### Stored records
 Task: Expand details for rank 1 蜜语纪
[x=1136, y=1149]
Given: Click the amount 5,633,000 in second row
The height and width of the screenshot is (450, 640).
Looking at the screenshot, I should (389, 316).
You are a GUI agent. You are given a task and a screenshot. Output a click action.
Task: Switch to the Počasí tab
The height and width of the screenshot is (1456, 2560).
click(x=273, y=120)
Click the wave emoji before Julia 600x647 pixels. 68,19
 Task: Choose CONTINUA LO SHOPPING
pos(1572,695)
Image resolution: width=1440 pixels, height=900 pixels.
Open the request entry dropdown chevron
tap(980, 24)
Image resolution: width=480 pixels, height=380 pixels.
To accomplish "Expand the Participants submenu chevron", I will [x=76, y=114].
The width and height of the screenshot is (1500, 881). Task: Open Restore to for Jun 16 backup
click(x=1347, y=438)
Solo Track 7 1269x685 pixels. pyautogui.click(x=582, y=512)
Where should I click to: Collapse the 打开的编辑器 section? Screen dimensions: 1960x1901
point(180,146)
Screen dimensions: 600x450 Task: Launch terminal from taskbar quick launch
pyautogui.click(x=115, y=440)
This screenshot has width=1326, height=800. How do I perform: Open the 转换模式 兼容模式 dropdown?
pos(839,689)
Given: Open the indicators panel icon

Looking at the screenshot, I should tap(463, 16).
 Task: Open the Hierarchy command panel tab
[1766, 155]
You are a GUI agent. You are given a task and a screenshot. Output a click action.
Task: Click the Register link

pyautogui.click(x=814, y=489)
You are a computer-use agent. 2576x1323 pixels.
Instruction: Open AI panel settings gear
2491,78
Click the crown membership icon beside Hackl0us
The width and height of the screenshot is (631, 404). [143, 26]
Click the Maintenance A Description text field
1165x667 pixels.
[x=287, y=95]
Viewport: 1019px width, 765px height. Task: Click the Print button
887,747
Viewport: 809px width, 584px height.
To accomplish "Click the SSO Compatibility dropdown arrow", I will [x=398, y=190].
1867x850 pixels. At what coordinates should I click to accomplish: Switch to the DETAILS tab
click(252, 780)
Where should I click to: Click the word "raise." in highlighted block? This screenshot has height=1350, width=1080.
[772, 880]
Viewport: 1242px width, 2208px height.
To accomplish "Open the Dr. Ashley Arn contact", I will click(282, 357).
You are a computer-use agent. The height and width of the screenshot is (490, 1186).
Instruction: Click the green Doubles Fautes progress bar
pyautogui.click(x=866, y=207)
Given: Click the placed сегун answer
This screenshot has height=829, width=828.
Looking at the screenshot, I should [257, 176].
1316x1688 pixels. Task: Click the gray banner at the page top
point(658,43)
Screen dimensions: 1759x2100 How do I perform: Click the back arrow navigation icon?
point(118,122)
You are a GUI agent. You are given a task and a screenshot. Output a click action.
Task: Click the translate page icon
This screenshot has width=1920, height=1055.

### Task statement
Reproduce all of the records above line for line, without changing a single character.

### Answer to the task
 Task: Expand details for rank 1 蜜语纪
[x=1136, y=1149]
Given: Click the amount 5,633,000 in second row
The height and width of the screenshot is (450, 640).
Looking at the screenshot, I should (389, 316).
You are a GUI agent. You are given a task and a screenshot. Output a click action.
Task: Switch to the Počasí tab
The height and width of the screenshot is (1456, 2560).
click(x=273, y=120)
Click the wave emoji before Julia 600x647 pixels. 68,19
 Task: Choose CONTINUA LO SHOPPING
pos(1572,695)
Image resolution: width=1440 pixels, height=900 pixels.
Open the request entry dropdown chevron
tap(980, 24)
Image resolution: width=480 pixels, height=380 pixels.
To accomplish "Expand the Participants submenu chevron", I will [x=76, y=114].
The width and height of the screenshot is (1500, 881). Task: Open Restore to for Jun 16 backup
click(x=1347, y=438)
Solo Track 7 1269x685 pixels. pyautogui.click(x=582, y=512)
Where should I click to: Collapse the 打开的编辑器 section? Screen dimensions: 1960x1901
point(180,146)
Screen dimensions: 600x450 Task: Launch terminal from taskbar quick launch
pyautogui.click(x=115, y=440)
This screenshot has width=1326, height=800. How do I perform: Open the 转换模式 兼容模式 dropdown?
pos(839,689)
Given: Open the indicators panel icon

Looking at the screenshot, I should tap(463, 16).
 Task: Open the Hierarchy command panel tab
[1766, 155]
You are a GUI agent. You are given a task and a screenshot. Output a click action.
Task: Click the Register link

pyautogui.click(x=814, y=489)
You are a computer-use agent. 2576x1323 pixels.
Instruction: Open AI panel settings gear
2491,78
Click the crown membership icon beside Hackl0us
The width and height of the screenshot is (631, 404). [143, 26]
Click the Maintenance A Description text field
1165x667 pixels.
[x=287, y=95]
Viewport: 1019px width, 765px height. Task: Click the Print button
887,747
Viewport: 809px width, 584px height.
To accomplish "Click the SSO Compatibility dropdown arrow", I will [x=398, y=190].
1867x850 pixels. At what coordinates should I click to accomplish: Switch to the DETAILS tab
click(252, 780)
Where should I click to: Click the word "raise." in highlighted block? This screenshot has height=1350, width=1080.
[772, 880]
Viewport: 1242px width, 2208px height.
To accomplish "Open the Dr. Ashley Arn contact", I will click(282, 357).
You are a computer-use agent. The height and width of the screenshot is (490, 1186).
Instruction: Click the green Doubles Fautes progress bar
pyautogui.click(x=866, y=207)
Given: Click the placed сегун answer
This screenshot has height=829, width=828.
Looking at the screenshot, I should [257, 176].
1316x1688 pixels. Task: Click the gray banner at the page top
point(658,43)
Screen dimensions: 1759x2100 How do I perform: Click the back arrow navigation icon?
point(118,122)
You are a GUI agent. You are given a task and a screenshot. Output a click action.
Task: Click the translate page icon
This screenshot has width=1920, height=1055.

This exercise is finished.